Records from a data collection:
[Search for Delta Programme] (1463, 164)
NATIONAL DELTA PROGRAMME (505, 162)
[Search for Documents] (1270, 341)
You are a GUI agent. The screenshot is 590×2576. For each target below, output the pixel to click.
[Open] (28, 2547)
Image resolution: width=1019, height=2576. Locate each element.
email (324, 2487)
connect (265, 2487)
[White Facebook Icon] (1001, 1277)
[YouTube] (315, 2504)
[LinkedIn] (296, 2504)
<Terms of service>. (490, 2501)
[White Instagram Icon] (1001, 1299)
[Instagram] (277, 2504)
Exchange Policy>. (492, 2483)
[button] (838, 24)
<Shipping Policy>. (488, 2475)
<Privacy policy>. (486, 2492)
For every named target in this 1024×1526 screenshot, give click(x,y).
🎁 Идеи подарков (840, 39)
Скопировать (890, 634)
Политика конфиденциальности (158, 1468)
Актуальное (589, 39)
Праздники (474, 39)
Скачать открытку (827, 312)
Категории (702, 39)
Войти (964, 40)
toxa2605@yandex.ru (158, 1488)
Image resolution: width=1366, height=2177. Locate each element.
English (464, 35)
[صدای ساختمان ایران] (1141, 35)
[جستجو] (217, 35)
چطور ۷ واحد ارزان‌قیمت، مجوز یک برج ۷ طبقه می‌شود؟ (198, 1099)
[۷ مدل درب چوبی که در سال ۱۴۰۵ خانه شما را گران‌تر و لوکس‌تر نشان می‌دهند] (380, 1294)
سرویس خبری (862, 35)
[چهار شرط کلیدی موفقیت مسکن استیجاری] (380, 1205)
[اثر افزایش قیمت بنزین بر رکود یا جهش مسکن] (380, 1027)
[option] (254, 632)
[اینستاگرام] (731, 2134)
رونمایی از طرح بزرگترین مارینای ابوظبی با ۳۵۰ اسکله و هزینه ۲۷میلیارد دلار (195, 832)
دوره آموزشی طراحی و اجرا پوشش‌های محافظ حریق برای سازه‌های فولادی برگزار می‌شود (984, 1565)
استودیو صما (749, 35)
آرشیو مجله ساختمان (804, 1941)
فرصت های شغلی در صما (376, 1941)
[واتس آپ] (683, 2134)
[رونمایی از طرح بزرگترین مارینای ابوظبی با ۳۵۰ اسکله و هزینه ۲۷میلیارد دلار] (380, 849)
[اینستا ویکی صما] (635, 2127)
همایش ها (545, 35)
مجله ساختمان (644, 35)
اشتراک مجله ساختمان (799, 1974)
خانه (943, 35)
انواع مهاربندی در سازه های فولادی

## Task details
Please write out every line of the data exactly.

## Answer space
[Search for Delta Programme] (1463, 164)
NATIONAL DELTA PROGRAMME (505, 162)
[Search for Documents] (1270, 341)
You are a GUI agent. The screenshot is 590×2576. For each target below, output the pixel to click.
[Open] (28, 2547)
Image resolution: width=1019, height=2576. Locate each element.
email (324, 2487)
connect (265, 2487)
[White Facebook Icon] (1001, 1277)
[YouTube] (315, 2504)
[LinkedIn] (296, 2504)
<Terms of service>. (490, 2501)
[White Instagram Icon] (1001, 1299)
[Instagram] (277, 2504)
Exchange Policy>. (492, 2483)
[button] (838, 24)
<Shipping Policy>. (488, 2475)
<Privacy policy>. (486, 2492)
For every named target in this 1024×1526 screenshot, give click(x,y).
🎁 Идеи подарков (840, 39)
Скопировать (890, 634)
Политика конфиденциальности (158, 1468)
Актуальное (589, 39)
Праздники (474, 39)
Скачать открытку (827, 312)
Категории (702, 39)
Войти (964, 40)
toxa2605@yandex.ru (158, 1488)
Image resolution: width=1366, height=2177. Locate each element.
English (464, 35)
[صدای ساختمان ایران] (1141, 35)
[جستجو] (217, 35)
چطور ۷ واحد ارزان‌قیمت، مجوز یک برج ۷ طبقه می‌شود؟ (198, 1099)
[۷ مدل درب چوبی که در سال ۱۴۰۵ خانه شما را گران‌تر و لوکس‌تر نشان می‌دهند] (380, 1294)
سرویس خبری (862, 35)
[چهار شرط کلیدی موفقیت مسکن استیجاری] (380, 1205)
[اثر افزایش قیمت بنزین بر رکود یا جهش مسکن] (380, 1027)
[option] (254, 632)
[اینستاگرام] (731, 2134)
رونمایی از طرح بزرگترین مارینای ابوظبی با ۳۵۰ اسکله و هزینه ۲۷میلیارد دلار (195, 832)
دوره آموزشی طراحی و اجرا پوشش‌های محافظ حریق برای سازه‌های فولادی برگزار می‌شود (984, 1565)
استودیو صما (749, 35)
آرشیو مجله ساختمان (804, 1941)
فرصت های شغلی در صما (376, 1941)
[واتس آپ] (683, 2134)
[رونمایی از طرح بزرگترین مارینای ابوظبی با ۳۵۰ اسکله و هزینه ۲۷میلیارد دلار] (380, 849)
[اینستا ویکی صما] (635, 2127)
همایش ها (545, 35)
مجله ساختمان (644, 35)
اشتراک مجله ساختمان (799, 1974)
خانه (943, 35)
انواع مهاربندی در سازه های فولادی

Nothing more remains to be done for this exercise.